If they come and go on their own, approximately how long is the unit up before you see the problem and how long is it down before it comes back?

Is there a time that all of them are reachable or is one of them always down? I could see this occurring if there was a duplicate MAC address.

0

Comment actions Permalink
Bill Allen March 20, 2013 15:53

A1: It starts responding on its own without intervention. Also while "down" it will not respond to snmp requests. It is as if the ethernet interface stops/locks, then clears. Q2: If they come and go on their own, approximately how long is the unit up before you see the problem and how long is it down before it comes back? A2: The length of time seems random, but if I ping across the link to distant radio, it appears like it comes back up quicker. Emphasis on "appears". The time between failure is much longer than the time to recover. Time between failure can be anywhere from 5-6 minutes to a couple hours on each device.

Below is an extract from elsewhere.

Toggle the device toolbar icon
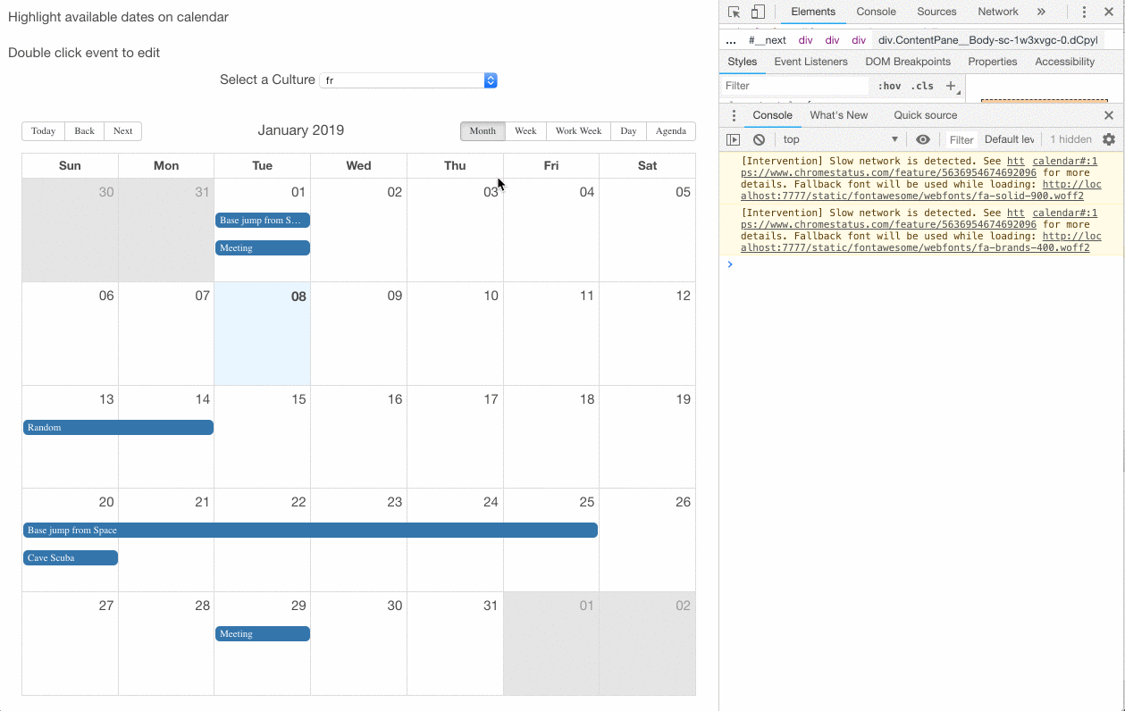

But a constant is the time they take to recover …. 2 minutes 50 seconds to 2 minutes 52 seconds across all devices. A variation of the polling I'm sure. Q3: Is there a time that all of them are reachable or is one of them always down? I could see this occurring if there was a duplicate MAC address. A3: They are all up for a time and then one or all might go down, or any variation of one or more. The next time I can catch one down I will do a MAC scan to see if I am having any conflicts between IP's or MACs.

0

Comment actions Permalink
Bill Allen March 20, 2013 17:07

I was able to run a couple scans while experiencing difficulties. I scanned the entire subnet 12 times for IP/MAC conflicts and did not have any. I then scanned just the link 7 times while experiencing difficulties a second time with the same result, no conflicts. Also the following are ping latency across the link to the far side during normal conditions and then with one down in the middle. All radios responding 222 packets transmitted, 222 received, 0% packet loss, time 221307ms rtt min/avg/max/mdev = 6.999/10.427/42.739/4.541 ms One radio in the middle not responding. 72 packets transmitted, 71 received, 1% packet loss, time 71102ms rtt min/avg/max/mdev = 7.296/10.204/30.212/4.153 ms

0

Comment actions Permalink
Bill Allen March 20, 2013 21:40

To add insult to injury, I ran a link test between the two end devices.

Link Test Results:

Duration: 10 min(s)
                   Tx Rate   Tx Bytes           Error Rate
MU to RU   54           494400000   0.00
RU to MU   54           494400000   0.00                         Aggregated Bandwidth: 42.70 Mbps

0

Comment actions Permalink
Bill Allen March 20, 2013 21:54

Radio #1 --> #2

Test Results:

Duration: 10 min(s)
                    Tx Rate   Tx Bytes               Error Rate
MU to RU   54           468800000       1.00
RU to MU   54           468800000       13.00               Aggregated Bandwidth: 34.45 Mbps

0

Comment actions Permalink
Bill Allen March 25, 2013 20:11

This happens with all our TL-45 links, not just the one described above. I picked it because isn't currently carrying traffic, allowing me to test and troubleshoot it, where the others are live. Does broadcast domain affect the TL-45? Because they are all in one domain, layer 2 works fine, layer 3 is hit and miss.

Thanks.

0

Comment actions Permalink
Scott Chester March 25, 2013 21:41

Bill, it is strange that I don't recall hearing reports of this from other users, but maybe they aren't monitoring it as closely as you are.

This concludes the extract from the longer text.